Güncelleme Tarihi:
Eski yasalara göre bir eylemin tecavüz sayılabilmesi için kurbanın olay sırasında kendini savunmaya çalışmış olması gerekiyordu. Kurbanın sadece "hayır" demesi şüphelinin hüküm giymesine yetmiyor ve cinsel ilişkiye rıza göstermek de yasalarda tam olarak tanımlanmıyordu.
Alman Kadınlara Yardım ve Tecavüz Kriz Merkezi adlı kuruluşun 2014'te 107 vaka üzerinde yaptığı çalışmaya göre, yasalardaki yetersizlik çok sayıda tecavüz şüphelisinin cezasız kalmasına yol açtı.
Çalışmada davalarda kurbanın kendini savunmuş olmasına çok fazla odaklanıldığını ve bu durumun gerçek tecavüz vakalarında olanları yansıtmadığı da vurgulanmıştı.

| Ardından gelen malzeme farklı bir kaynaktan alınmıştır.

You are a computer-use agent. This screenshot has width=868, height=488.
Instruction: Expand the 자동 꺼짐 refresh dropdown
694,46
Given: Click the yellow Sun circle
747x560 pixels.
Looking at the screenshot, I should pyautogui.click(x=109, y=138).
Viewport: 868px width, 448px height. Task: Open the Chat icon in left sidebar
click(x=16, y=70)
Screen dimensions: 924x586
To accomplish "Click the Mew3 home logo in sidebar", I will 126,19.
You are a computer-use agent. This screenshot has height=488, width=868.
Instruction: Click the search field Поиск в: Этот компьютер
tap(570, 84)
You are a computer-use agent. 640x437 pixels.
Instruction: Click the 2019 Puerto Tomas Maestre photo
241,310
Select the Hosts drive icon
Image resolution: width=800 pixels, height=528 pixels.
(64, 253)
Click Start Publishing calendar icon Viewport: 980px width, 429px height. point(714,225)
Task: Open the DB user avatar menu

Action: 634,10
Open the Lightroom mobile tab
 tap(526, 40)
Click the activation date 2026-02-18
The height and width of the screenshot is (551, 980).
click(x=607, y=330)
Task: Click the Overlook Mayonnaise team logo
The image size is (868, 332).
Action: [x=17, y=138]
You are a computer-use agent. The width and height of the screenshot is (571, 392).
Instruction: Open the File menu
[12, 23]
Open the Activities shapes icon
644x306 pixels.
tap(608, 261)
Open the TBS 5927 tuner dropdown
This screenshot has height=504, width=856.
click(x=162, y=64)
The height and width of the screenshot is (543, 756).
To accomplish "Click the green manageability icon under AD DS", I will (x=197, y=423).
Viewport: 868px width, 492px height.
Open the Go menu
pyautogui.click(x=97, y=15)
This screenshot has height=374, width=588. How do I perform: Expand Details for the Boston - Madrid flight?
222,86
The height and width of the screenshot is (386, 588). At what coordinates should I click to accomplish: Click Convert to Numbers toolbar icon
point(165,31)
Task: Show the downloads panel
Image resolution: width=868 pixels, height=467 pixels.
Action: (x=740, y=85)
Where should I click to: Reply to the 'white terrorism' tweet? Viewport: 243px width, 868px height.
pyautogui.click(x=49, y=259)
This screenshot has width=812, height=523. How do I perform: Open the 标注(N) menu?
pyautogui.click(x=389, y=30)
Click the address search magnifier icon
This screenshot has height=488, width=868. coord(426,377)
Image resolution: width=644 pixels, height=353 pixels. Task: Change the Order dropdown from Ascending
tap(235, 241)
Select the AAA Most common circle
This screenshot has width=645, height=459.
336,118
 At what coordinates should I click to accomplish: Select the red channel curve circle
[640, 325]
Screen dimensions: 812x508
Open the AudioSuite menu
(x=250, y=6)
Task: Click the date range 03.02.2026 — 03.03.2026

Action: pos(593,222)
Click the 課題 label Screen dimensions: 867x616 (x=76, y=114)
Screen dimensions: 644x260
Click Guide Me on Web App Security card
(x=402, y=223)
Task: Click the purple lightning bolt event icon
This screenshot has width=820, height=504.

Alman NTV haber sitesine göre, ülkede her 10 tecavüzden sadece biri soruşturma makamlarının önüne geliyor ve bunlarda da şüphelilerin yüzde 10'u hüküm giyiyor.
Yeni yasada tecavüz olup olmadığı belirlenirken kurbanların hem fiziksel hem de sözlü eylemleri dikkate alınacak, bir başka deyişle teoride kurbanın "hayır" demiş olması rıza göstermediği, dolayısıyla yaşananın bir tecavüz olduğu anlamına gelecek.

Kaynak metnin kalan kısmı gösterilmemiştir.